▶ What is expected
Work out how many lines below contain the word "agent", then give that number alone.

--- Supplied data Enclosed Below ---

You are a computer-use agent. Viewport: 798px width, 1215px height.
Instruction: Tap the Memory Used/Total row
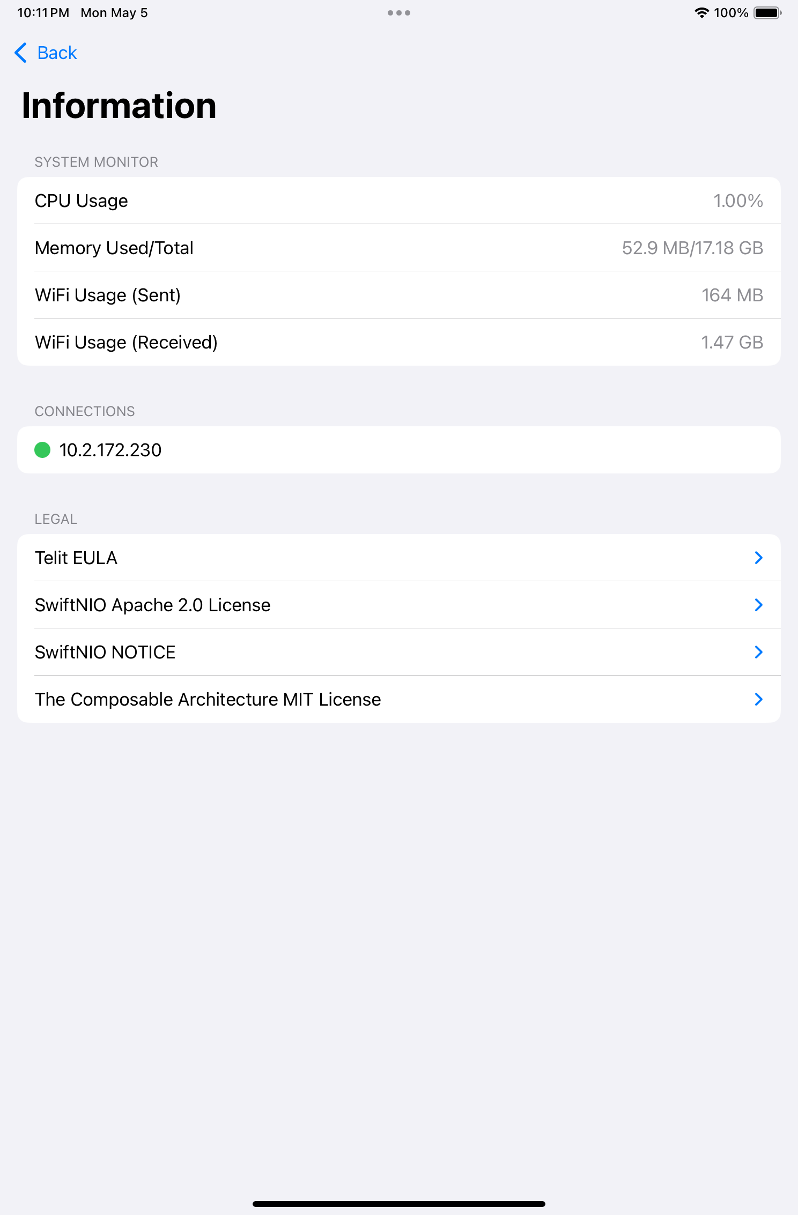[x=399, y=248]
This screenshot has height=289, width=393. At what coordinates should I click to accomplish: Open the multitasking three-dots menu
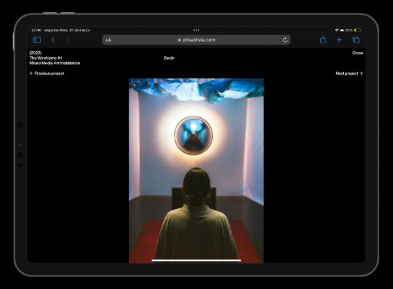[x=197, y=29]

--- End of Enclosed Supplied data ---
--- Supplied data Enclosed Below ---

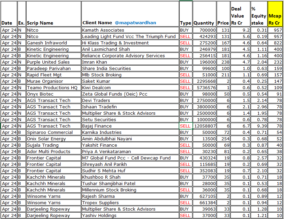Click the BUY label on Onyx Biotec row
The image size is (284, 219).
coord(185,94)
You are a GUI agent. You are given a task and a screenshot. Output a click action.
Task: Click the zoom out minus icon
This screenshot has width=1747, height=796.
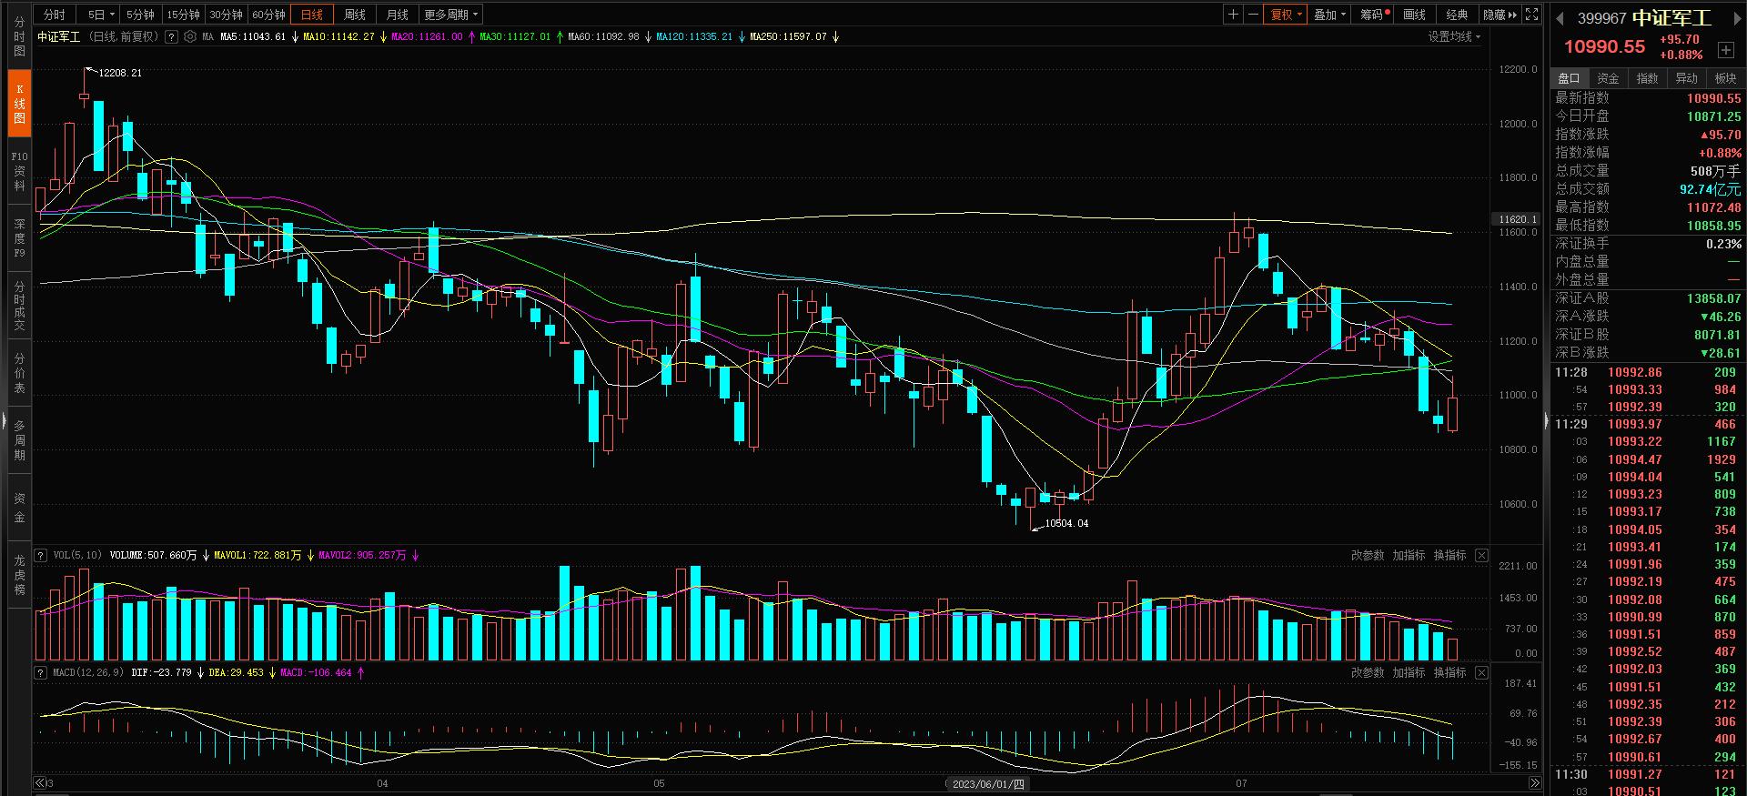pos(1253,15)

--- End of Enclosed Supplied data ---

▶ Task result
2